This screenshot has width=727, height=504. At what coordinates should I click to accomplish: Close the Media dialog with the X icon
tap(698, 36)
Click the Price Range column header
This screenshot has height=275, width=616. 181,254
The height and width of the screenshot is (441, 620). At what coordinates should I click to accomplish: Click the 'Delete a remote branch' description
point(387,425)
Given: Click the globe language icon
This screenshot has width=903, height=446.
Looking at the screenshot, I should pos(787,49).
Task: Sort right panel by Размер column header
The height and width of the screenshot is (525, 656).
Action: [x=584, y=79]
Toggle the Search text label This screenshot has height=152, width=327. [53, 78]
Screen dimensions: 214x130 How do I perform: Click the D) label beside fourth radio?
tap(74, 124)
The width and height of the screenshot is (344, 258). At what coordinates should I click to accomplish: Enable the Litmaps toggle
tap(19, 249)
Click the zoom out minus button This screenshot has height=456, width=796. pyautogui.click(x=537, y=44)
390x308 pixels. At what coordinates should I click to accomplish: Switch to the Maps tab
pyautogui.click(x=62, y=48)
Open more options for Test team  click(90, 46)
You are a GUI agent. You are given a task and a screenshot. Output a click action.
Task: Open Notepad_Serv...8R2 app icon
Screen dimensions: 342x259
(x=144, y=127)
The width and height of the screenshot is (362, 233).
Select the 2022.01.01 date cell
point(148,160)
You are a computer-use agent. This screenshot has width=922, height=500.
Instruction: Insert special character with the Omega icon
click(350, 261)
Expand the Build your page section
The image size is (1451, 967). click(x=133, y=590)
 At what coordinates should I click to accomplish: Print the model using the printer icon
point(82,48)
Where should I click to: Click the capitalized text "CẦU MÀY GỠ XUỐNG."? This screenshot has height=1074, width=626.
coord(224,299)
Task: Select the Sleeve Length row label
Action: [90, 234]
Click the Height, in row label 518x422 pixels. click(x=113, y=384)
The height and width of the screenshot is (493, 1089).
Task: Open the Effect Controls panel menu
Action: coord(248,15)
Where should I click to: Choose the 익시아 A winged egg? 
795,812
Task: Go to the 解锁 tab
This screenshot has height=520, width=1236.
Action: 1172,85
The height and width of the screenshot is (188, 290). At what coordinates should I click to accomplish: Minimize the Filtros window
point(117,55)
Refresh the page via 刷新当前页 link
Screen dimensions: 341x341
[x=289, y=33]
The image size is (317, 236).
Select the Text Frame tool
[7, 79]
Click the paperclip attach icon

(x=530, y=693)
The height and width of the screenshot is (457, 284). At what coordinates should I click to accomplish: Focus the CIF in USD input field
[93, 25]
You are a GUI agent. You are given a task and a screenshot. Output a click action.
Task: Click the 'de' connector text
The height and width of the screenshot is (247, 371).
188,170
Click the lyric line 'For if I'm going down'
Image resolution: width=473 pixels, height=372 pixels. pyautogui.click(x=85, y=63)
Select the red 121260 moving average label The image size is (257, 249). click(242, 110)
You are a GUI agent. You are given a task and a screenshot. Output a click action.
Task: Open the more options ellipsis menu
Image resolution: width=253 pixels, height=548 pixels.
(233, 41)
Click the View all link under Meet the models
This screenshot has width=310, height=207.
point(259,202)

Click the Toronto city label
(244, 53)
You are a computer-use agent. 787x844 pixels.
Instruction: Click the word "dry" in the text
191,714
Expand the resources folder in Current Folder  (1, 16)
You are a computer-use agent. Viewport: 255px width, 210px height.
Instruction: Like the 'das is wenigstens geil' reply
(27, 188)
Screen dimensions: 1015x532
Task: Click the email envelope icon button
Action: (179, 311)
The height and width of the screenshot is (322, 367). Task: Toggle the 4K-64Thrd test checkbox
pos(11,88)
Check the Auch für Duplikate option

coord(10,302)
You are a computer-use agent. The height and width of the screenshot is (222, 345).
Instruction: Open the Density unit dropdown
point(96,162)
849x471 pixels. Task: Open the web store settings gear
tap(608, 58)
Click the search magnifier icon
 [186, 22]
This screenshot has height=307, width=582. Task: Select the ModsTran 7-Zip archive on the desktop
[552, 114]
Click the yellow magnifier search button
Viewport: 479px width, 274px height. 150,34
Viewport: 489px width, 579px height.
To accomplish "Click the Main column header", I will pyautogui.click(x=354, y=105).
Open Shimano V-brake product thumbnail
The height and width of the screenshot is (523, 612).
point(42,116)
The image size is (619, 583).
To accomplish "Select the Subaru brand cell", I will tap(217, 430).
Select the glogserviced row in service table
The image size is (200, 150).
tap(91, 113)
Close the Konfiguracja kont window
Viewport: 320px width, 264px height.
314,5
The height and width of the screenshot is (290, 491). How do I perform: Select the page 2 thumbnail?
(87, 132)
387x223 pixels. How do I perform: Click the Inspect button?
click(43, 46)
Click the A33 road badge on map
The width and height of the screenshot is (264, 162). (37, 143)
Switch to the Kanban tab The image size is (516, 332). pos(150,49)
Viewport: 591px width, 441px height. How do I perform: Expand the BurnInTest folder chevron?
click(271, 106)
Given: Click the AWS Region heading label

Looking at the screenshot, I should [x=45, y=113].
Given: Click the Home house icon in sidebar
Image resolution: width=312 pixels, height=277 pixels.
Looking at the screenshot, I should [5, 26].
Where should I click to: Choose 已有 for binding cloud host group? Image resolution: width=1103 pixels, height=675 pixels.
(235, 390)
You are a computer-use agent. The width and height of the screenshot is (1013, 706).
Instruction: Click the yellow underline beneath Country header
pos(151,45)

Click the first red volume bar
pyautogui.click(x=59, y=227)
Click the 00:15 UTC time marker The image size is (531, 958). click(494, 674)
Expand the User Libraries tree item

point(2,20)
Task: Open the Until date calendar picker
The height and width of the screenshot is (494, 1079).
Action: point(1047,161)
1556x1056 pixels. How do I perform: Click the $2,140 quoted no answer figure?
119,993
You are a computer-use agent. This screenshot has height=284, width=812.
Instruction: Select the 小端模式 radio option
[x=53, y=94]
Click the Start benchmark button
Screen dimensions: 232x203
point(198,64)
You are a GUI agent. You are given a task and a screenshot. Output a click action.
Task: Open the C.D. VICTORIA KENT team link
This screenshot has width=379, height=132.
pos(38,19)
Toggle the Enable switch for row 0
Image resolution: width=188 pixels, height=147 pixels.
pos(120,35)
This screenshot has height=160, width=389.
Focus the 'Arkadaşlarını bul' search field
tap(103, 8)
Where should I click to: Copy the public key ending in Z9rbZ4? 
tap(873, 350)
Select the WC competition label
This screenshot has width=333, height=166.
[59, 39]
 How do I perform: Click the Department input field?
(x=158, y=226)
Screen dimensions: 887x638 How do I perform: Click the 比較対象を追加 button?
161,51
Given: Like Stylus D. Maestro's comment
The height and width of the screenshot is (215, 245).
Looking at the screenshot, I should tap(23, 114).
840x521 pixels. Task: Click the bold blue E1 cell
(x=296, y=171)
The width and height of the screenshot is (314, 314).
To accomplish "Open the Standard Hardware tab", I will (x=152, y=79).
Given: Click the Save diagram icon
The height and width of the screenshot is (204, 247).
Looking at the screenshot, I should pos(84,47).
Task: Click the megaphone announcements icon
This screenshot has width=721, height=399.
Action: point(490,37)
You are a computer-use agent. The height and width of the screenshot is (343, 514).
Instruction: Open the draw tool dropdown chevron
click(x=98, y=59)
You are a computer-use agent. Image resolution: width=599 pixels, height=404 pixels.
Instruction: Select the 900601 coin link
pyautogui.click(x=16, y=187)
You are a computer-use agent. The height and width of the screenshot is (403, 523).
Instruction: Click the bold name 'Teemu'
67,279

_ _ _ _

• [What the task asks] Set down the records again without altering a word.

• [Response box]
This screenshot has width=727, height=504. At what coordinates should I click to accomplish: Close the Media dialog with the X icon
tap(698, 36)
Click the Price Range column header
This screenshot has height=275, width=616. 181,254
The height and width of the screenshot is (441, 620). At what coordinates should I click to accomplish: Click the 'Delete a remote branch' description
point(387,425)
Given: Click the globe language icon
This screenshot has width=903, height=446.
Looking at the screenshot, I should pos(787,49).
Task: Sort right panel by Размер column header
The height and width of the screenshot is (525, 656).
Action: [x=584, y=79]
Toggle the Search text label This screenshot has height=152, width=327. [53, 78]
Screen dimensions: 214x130 How do I perform: Click the D) label beside fourth radio?
tap(74, 124)
The width and height of the screenshot is (344, 258). At what coordinates should I click to accomplish: Enable the Litmaps toggle
tap(19, 249)
Click the zoom out minus button This screenshot has height=456, width=796. pyautogui.click(x=537, y=44)
390x308 pixels. At what coordinates should I click to accomplish: Switch to the Maps tab
pyautogui.click(x=62, y=48)
Open more options for Test team  click(90, 46)
You are a GUI agent. You are given a task and a screenshot. Output a click action.
Task: Open Notepad_Serv...8R2 app icon
Screen dimensions: 342x259
(x=144, y=127)
The width and height of the screenshot is (362, 233).
Select the 2022.01.01 date cell
point(148,160)
You are a computer-use agent. This screenshot has width=922, height=500.
Instruction: Insert special character with the Omega icon
click(350, 261)
Expand the Build your page section
The image size is (1451, 967). click(x=133, y=590)
 At what coordinates should I click to accomplish: Print the model using the printer icon
point(82,48)
Where should I click to: Click the capitalized text "CẦU MÀY GỠ XUỐNG."? This screenshot has height=1074, width=626.
coord(224,299)
Task: Select the Sleeve Length row label
Action: [90, 234]
Click the Height, in row label 518x422 pixels. click(x=113, y=384)
The height and width of the screenshot is (493, 1089).
Task: Open the Effect Controls panel menu
Action: coord(248,15)
Where should I click to: Choose the 익시아 A winged egg? 
795,812
Task: Go to the 解锁 tab
This screenshot has height=520, width=1236.
Action: 1172,85
The height and width of the screenshot is (188, 290). At what coordinates should I click to accomplish: Minimize the Filtros window
point(117,55)
Refresh the page via 刷新当前页 link
Screen dimensions: 341x341
[x=289, y=33]
The image size is (317, 236).
Select the Text Frame tool
[7, 79]
Click the paperclip attach icon

(x=530, y=693)
The height and width of the screenshot is (457, 284). At what coordinates should I click to accomplish: Focus the CIF in USD input field
[93, 25]
You are a GUI agent. You are given a task and a screenshot. Output a click action.
Task: Click the 'de' connector text
The height and width of the screenshot is (247, 371).
188,170
Click the lyric line 'For if I'm going down'
Image resolution: width=473 pixels, height=372 pixels. pyautogui.click(x=85, y=63)
Select the red 121260 moving average label The image size is (257, 249). click(242, 110)
You are a GUI agent. You are given a task and a screenshot. Output a click action.
Task: Open the more options ellipsis menu
Image resolution: width=253 pixels, height=548 pixels.
(233, 41)
Click the View all link under Meet the models
This screenshot has width=310, height=207.
point(259,202)

Click the Toronto city label
(244, 53)
You are a computer-use agent. 787x844 pixels.
Instruction: Click the word "dry" in the text
191,714
Expand the resources folder in Current Folder  (1, 16)
You are a computer-use agent. Viewport: 255px width, 210px height.
Instruction: Like the 'das is wenigstens geil' reply
(27, 188)
Screen dimensions: 1015x532
Task: Click the email envelope icon button
Action: (179, 311)
The height and width of the screenshot is (322, 367). Task: Toggle the 4K-64Thrd test checkbox
pos(11,88)
Check the Auch für Duplikate option

coord(10,302)
You are a computer-use agent. The height and width of the screenshot is (222, 345).
Instruction: Open the Density unit dropdown
point(96,162)
849x471 pixels. Task: Open the web store settings gear
tap(608, 58)
Click the search magnifier icon
 [186, 22]
This screenshot has height=307, width=582. Task: Select the ModsTran 7-Zip archive on the desktop
[552, 114]
Click the yellow magnifier search button
Viewport: 479px width, 274px height. 150,34
Viewport: 489px width, 579px height.
To accomplish "Click the Main column header", I will pyautogui.click(x=354, y=105).
Open Shimano V-brake product thumbnail
The height and width of the screenshot is (523, 612).
point(42,116)
The image size is (619, 583).
To accomplish "Select the Subaru brand cell", I will tap(217, 430).
Select the glogserviced row in service table
The image size is (200, 150).
tap(91, 113)
Close the Konfiguracja kont window
Viewport: 320px width, 264px height.
314,5
The height and width of the screenshot is (290, 491). How do I perform: Select the page 2 thumbnail?
(87, 132)
387x223 pixels. How do I perform: Click the Inspect button?
click(43, 46)
Click the A33 road badge on map
The width and height of the screenshot is (264, 162). (37, 143)
Switch to the Kanban tab The image size is (516, 332). pos(150,49)
Viewport: 591px width, 441px height. How do I perform: Expand the BurnInTest folder chevron?
click(271, 106)
Given: Click the AWS Region heading label

Looking at the screenshot, I should [x=45, y=113].
Given: Click the Home house icon in sidebar
Image resolution: width=312 pixels, height=277 pixels.
Looking at the screenshot, I should [5, 26].
Where should I click to: Choose 已有 for binding cloud host group? Image resolution: width=1103 pixels, height=675 pixels.
(235, 390)
You are a computer-use agent. The width and height of the screenshot is (1013, 706).
Instruction: Click the yellow underline beneath Country header
pos(151,45)

Click the first red volume bar
pyautogui.click(x=59, y=227)
Click the 00:15 UTC time marker The image size is (531, 958). click(494, 674)
Expand the User Libraries tree item

point(2,20)
Task: Open the Until date calendar picker
The height and width of the screenshot is (494, 1079).
Action: point(1047,161)
1556x1056 pixels. How do I perform: Click the $2,140 quoted no answer figure?
119,993
You are a computer-use agent. This screenshot has height=284, width=812.
Instruction: Select the 小端模式 radio option
[x=53, y=94]
Click the Start benchmark button
Screen dimensions: 232x203
point(198,64)
You are a GUI agent. You are given a task and a screenshot. Output a click action.
Task: Open the C.D. VICTORIA KENT team link
This screenshot has width=379, height=132.
pos(38,19)
Toggle the Enable switch for row 0
Image resolution: width=188 pixels, height=147 pixels.
pos(120,35)
This screenshot has height=160, width=389.
Focus the 'Arkadaşlarını bul' search field
tap(103, 8)
Where should I click to: Copy the public key ending in Z9rbZ4? 
tap(873, 350)
Select the WC competition label
This screenshot has width=333, height=166.
[59, 39]
 How do I perform: Click the Department input field?
(x=158, y=226)
Screen dimensions: 887x638 How do I perform: Click the 比較対象を追加 button?
161,51
Given: Like Stylus D. Maestro's comment
The height and width of the screenshot is (215, 245).
Looking at the screenshot, I should tap(23, 114).
840x521 pixels. Task: Click the bold blue E1 cell
(x=296, y=171)
The width and height of the screenshot is (314, 314).
To accomplish "Open the Standard Hardware tab", I will (x=152, y=79).
Given: Click the Save diagram icon
The height and width of the screenshot is (204, 247).
Looking at the screenshot, I should pos(84,47).
Task: Click the megaphone announcements icon
This screenshot has width=721, height=399.
Action: point(490,37)
You are a computer-use agent. The height and width of the screenshot is (343, 514).
Instruction: Open the draw tool dropdown chevron
click(x=98, y=59)
You are a computer-use agent. Image resolution: width=599 pixels, height=404 pixels.
Instruction: Select the 900601 coin link
pyautogui.click(x=16, y=187)
You are a computer-use agent. The height and width of the screenshot is (403, 523).
Instruction: Click the bold name 'Teemu'
67,279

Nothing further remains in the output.